The publisher has spent about $30 million on lawyers and advisers in the case, a huge amount given the company’s straight-forward financing and monthly revenues of a little over $20 million.

“I’ll feel pretty good if, God forbid, the lenders do win but I’ve shamed them into putting together a business plan that has very little debt on the company. That would be a home run,” Tierney said. “Because the original plan was to tie a noose around the neck of this company, and therefore my employees, and throw them off the side of a bridge.”

More than one bid was received by the deadline on Friday and the entries would be examined over the weekend to determine if they qualified, a spokesman for the publisher said.

When the company filed for Chapter 11 last year, secured lenders offered a reorganization similar to one recently used by the publisher of the Denver Post — post-bankruptcy equity for management in return for a speedy trip through bankruptcy court.

But the company would still have been burdened with debt. “It’s kind of like ‘let’s get the car out of the shop as fast as we can’ but you haven’t fixed the brakes yet. Maybe we should fix the brakes.”

The case has been dogged by bitter legal fights.

Tierney, 53, also has used ads and press conferences to disparage hedge funds such as Angelo Gordon & Co for seeking control by buying the company’s $318 million secured debt for what he said was 12 cents on the dollar.

Of course, 12 cents on the dollar is roughly equal to the $35 million in cash the company’s chosen bidder has proposed paying to secured debt holders. The secured lenders, which also include Citizens Bank (RBS.L: ), Eaton Vance Management and numerous other investors, would also get real estate.

On Wednesday, that chosen bidder, a group led by Toll Brothers Inc Vice Chairman (TOL.N: ) Bruce Toll, withdrew its bid but said it planned to enter another by the deadline.

Toll was an investor with Tierney in 2006 when he acquired the publisher for $562 million. The bankruptcy wiped out those investors, including the $10 million Tierney put up.

Tierney said he was surprised Toll withdrew his bid and did not know why it was pulled. He reiterates he is not working for Toll.

“I want to go into to court and be able to put my hand on the Bible and take an oath that I don’t have a deal, a wink, a nod or nothing.”

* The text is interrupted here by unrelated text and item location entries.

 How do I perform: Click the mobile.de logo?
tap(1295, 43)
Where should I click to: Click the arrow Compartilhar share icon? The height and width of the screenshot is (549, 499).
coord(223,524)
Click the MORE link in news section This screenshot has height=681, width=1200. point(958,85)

To a lot of bankruptcy professionals, including an Appeals Court judge, the company’s reorganization plan appears aimed at scrubbing the company of its debt but leaving it in the hands of insiders.

A key component of that plan was a relatively novel provision that prevented credit bids, or allowing the secured lenders to bid what they are owed, which was upheld through several layers of federal courts.

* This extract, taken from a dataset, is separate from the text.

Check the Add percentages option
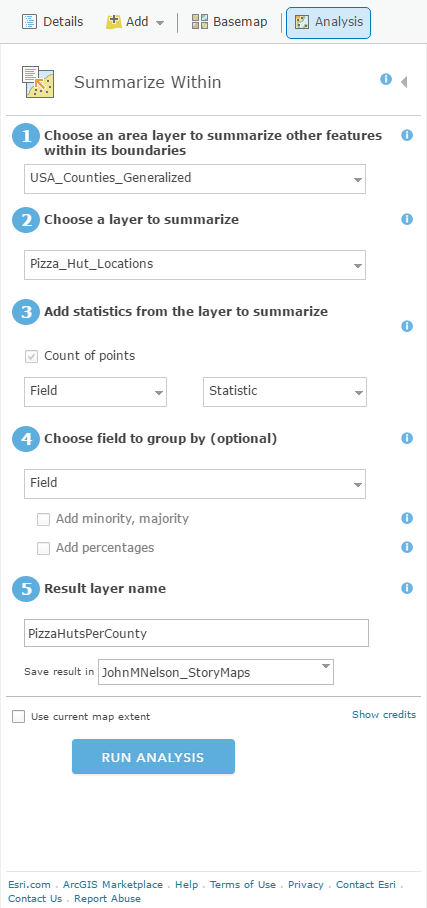Screen dimensions: 427x908 tap(43, 548)
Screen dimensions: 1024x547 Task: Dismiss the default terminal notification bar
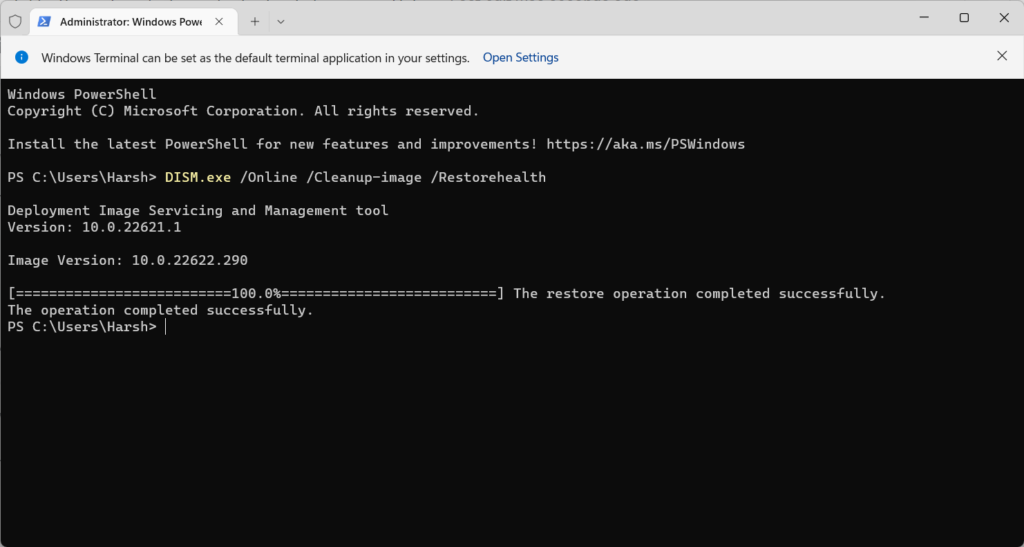coord(1002,56)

Bidders are by no means knocking down his door for a chance to own a business in the grip of a decade-long decline.

Tierney said he has flown to Texas and New York to woo “intentional bidders” including Rupert Murdoch, the chief executive of News Corp (NWSA.O: ) which owns the New York Post and Wall Street Journal.

Tierney gives every impression that he is a former public relations leopard who has changed his spots and fallen in love with his hometown papers.

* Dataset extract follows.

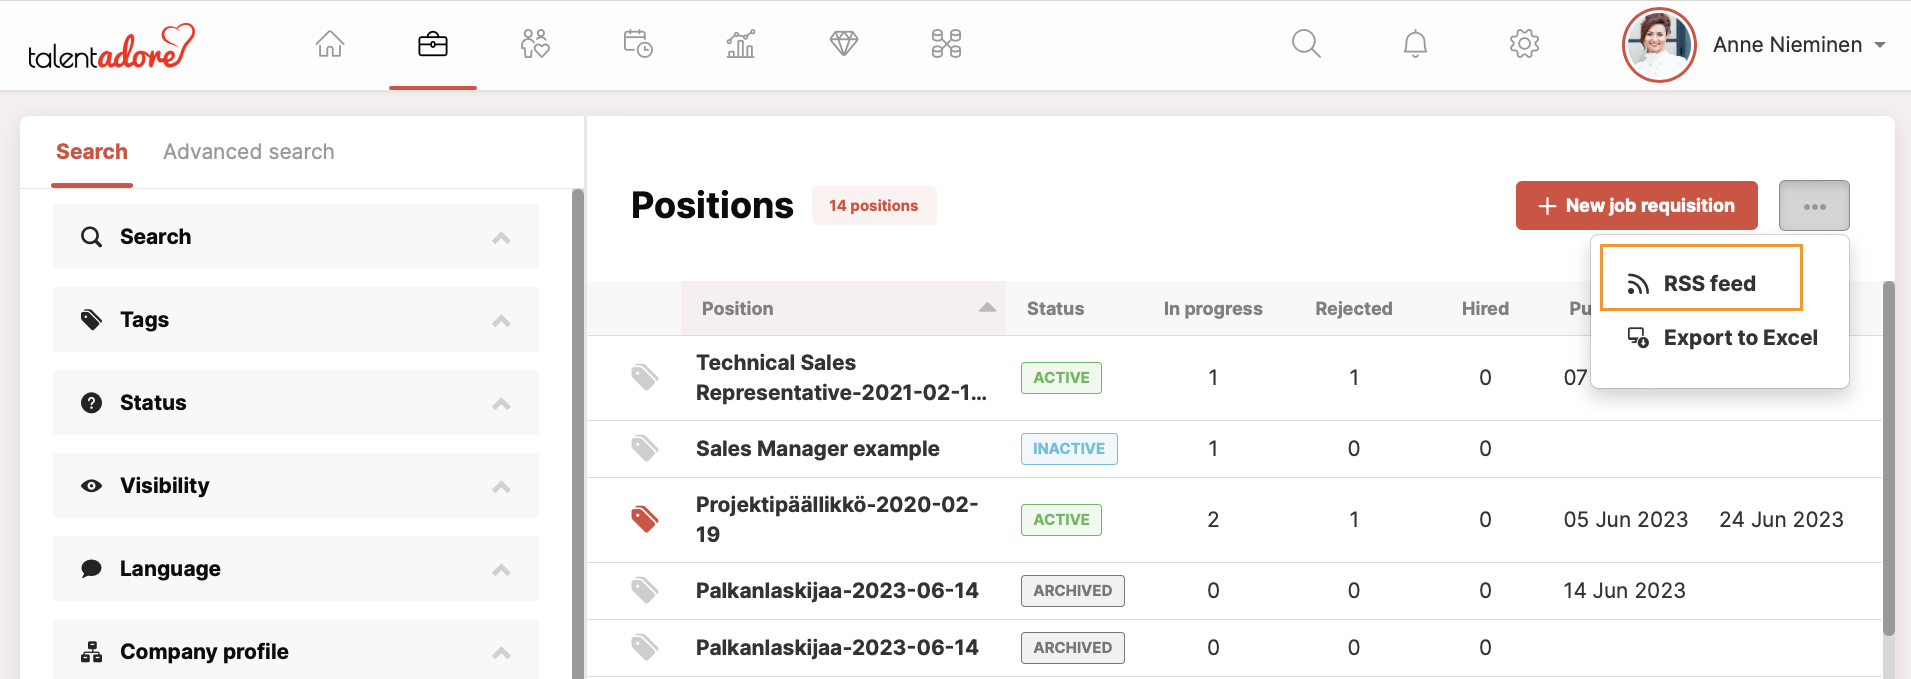Open the calendar scheduling icon
1911x679 pixels.
(x=638, y=44)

He arrived for an interview with the two Daily News reporters who earned the publisher its first Pulitzer Prize in more than a decade, a prestigious recognition that was the Inquirer’s birth right in the 1970s and 1980s.

Tierney gushed about pricing models and designing iPad aps and new editions and investing in quality journalism for the long haul. He envisions papers with smaller circulation, that cost more but that also deliver more for readers.

Court documents show some investors were grudgingly pleased with his management, which has cut costs by $110 million while investing in the papers.

“I just won’t give up on this company and its people.”

Recent court filings show concerns that Tierney might pull the plan of reorganization if the auction does not go his way, prompting yet more fighting.

“It will break my heart if accidental owners take over who don’t care.”

Citizens Bank, Angelo Gordon, Eaton Vance and attorneys for Bruce Toll and the secured lenders did not immediately return calls for comment.